Check who is looking you up on Facebook.<p>- Login to Facebook.com
- "view source" 
- Ctrl-f. search "InitialChatFriendsList" (Hit enter until you come across a long list of numbers) 
- Copy the first one and paste it after facebook.com e.g: facebook.com/123456<p>This is the person who has viewed your profile the most, second number is second most, and so on...
======
gjb1986
I almost never use facebook chat (IM) at all, and this list is almost
certainly not the people who view me the most. The 5th person who came up was
someone I hadn't spoken too since we friended each other 5 years ago.
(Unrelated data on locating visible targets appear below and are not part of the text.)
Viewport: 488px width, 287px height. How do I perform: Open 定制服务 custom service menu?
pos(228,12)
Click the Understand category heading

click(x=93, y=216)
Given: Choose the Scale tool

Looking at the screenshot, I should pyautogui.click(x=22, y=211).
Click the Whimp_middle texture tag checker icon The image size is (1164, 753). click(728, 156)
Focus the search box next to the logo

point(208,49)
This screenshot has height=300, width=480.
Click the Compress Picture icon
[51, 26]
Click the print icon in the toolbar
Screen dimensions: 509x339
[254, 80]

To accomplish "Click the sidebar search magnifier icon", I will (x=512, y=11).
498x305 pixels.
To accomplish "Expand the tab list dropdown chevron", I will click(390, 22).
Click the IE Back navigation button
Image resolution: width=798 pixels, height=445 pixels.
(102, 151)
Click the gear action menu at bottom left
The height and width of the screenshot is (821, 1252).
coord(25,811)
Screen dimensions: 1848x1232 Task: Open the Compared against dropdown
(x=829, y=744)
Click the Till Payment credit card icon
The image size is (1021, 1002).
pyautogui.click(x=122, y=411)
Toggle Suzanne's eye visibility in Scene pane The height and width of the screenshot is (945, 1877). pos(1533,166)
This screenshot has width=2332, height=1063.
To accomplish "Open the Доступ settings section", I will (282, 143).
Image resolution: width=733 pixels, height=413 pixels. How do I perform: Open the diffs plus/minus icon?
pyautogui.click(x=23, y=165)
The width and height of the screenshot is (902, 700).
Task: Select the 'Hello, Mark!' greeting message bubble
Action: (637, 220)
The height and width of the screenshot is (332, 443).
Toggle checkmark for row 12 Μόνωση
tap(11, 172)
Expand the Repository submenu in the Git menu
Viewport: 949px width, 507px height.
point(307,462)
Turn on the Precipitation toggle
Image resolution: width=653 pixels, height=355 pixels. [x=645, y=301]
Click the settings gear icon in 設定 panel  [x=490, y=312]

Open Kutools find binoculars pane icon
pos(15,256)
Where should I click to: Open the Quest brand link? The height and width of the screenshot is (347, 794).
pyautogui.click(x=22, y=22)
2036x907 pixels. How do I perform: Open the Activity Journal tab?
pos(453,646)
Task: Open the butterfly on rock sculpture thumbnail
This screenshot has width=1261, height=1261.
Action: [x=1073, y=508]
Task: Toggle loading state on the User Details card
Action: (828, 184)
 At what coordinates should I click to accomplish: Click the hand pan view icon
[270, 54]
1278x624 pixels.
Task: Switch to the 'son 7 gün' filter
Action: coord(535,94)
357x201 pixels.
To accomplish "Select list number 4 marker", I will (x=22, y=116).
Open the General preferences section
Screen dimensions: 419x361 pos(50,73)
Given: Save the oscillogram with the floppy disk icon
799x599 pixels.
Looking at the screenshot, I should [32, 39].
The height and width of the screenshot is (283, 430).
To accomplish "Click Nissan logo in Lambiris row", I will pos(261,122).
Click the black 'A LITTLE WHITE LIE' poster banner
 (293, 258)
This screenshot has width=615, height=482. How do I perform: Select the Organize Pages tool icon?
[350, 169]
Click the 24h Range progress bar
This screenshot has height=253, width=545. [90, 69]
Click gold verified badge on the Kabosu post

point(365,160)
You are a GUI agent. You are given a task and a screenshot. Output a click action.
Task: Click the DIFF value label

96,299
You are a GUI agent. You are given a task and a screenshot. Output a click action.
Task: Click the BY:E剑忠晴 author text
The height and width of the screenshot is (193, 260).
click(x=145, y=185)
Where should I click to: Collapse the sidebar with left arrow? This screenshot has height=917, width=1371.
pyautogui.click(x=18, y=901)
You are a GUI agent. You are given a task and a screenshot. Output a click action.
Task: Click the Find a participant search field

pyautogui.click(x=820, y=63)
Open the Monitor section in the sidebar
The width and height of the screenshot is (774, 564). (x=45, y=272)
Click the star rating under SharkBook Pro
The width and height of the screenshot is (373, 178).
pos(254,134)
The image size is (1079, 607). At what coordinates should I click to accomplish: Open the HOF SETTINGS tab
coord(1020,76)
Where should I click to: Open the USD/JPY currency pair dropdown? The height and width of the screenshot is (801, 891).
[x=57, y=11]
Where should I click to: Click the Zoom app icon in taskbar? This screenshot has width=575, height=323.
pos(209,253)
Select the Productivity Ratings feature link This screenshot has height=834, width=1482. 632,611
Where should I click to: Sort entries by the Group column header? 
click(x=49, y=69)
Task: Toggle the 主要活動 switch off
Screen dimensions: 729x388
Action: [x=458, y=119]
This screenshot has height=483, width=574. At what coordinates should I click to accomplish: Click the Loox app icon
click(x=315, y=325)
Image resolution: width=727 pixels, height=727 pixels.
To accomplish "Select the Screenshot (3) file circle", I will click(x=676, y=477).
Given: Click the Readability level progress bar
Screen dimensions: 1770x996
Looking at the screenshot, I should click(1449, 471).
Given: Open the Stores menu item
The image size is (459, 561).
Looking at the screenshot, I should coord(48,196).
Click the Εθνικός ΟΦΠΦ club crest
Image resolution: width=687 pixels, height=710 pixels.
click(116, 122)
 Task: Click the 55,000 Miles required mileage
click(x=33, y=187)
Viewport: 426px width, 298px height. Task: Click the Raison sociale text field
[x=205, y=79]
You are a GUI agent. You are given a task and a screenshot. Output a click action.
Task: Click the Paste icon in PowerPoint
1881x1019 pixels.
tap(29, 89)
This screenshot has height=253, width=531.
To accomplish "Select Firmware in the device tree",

That being said...if someone knows a way to actually find out who has viewed
you most, i'd love to hear it.

------
tokenadult
How would you know "who has viewed your profile the most, . . . the second
most, and so on" through any other means to verify that that is the ordering
principle being used here?

<http://en.wikipedia.org/wiki/Confirmation_bias>

------
nayefc
This is your chat friends list on the right side. How they're ordered. They're
ordered by people you interact with most. It is not who views your profile the
most. This information wouldn't be stored in JavaScript...

------
flynfish
The second one in my list is a fake account from a friend that hasn't used it
in years, so not sure how accurate this 'hack' really is.

------
anip
Nice find. I would say people that I have interacted with most recently. I saw
someone in my list, close to the top, that I haven't interacted with for a
long time, but they would be interested in links I have shared, so could be
incorporating views along with other things.

Could be possible to reverse engineer this list with some fake profiles.

------
jetru
Not really. These are most likely the people you interact with the most. That
way the chat list can prioritize who is most important to me. While profile
views may be a factor in determining the list, it is most likely who you chat
with the most, who you post to the most, etc.

------
zerohp
I don't know what the order is, but it's definitely not the people that viewed
my profile the most.

------
marcelocamanho
Not exactly true. It is the same algorithm that finds the people you are most
likely connected to, considering profile views, similar likes, and connections
(like family, working at the same places, etc).

------
MrBlue
These are the ids of users that are initially loaded into your chat window.

------
dynabros
I went through the first and the last ones, and it seems pretty accurate!